For those people who cannot afford a lawyer to represent themselves throughout a divorce case but can afford, say, to hire a lawyer for a couple of hours, I always think a lawyer’s advice is a good investment, especially in the following three scenarios: before you file any papers in court, whenever you are served with court papers, and before you sign any agreement.

For example, let’s say that you and your soon-to-be ex work out most of your divorce issues at the kitchen table. You use a do-it-yourself separation or divorce agreement that has been approved by your local court or by a reputable legal services organization in your jurisdiction. This can be a great way to go for simple cases.

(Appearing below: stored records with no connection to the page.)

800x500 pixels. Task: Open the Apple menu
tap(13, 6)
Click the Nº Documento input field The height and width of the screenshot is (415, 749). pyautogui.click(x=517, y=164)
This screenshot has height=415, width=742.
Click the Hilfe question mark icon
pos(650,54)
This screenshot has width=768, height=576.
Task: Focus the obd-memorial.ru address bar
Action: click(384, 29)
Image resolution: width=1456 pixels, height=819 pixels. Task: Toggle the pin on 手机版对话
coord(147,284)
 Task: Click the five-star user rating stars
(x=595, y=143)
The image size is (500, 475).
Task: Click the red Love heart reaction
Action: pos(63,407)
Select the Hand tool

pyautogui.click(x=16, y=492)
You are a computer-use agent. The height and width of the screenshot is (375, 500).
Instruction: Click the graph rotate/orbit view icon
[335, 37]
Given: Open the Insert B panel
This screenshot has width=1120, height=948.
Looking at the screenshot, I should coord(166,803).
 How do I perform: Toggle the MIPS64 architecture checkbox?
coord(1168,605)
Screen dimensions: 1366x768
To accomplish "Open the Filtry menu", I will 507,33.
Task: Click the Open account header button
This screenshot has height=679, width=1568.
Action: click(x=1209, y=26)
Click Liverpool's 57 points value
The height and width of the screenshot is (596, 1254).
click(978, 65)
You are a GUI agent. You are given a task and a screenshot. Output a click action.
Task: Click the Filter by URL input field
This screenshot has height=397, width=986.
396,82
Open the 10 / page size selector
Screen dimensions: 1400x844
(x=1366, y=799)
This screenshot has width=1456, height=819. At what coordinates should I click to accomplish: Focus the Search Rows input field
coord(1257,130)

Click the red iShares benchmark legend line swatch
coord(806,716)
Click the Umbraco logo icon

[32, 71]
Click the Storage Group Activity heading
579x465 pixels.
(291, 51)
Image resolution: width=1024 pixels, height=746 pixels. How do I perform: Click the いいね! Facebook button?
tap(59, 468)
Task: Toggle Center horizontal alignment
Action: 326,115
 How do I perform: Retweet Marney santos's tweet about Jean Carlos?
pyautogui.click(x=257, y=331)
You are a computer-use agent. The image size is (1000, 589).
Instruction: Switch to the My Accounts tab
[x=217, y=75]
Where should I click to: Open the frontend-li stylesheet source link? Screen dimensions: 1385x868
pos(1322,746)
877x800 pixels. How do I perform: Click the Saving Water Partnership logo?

However, after you’ve done the work (and before signing that agreement!), it’s a good idea for you each to hire a lawyer just for an hour to look over what you’ve written down so that your understanding of what the papers say is exactly what those papers actually mean.

Using a divorce mediator is also a good option to help you work out your agreement – especially if that mediator is experienced with and knowledgeable about family law (for example, by also being a lawyer).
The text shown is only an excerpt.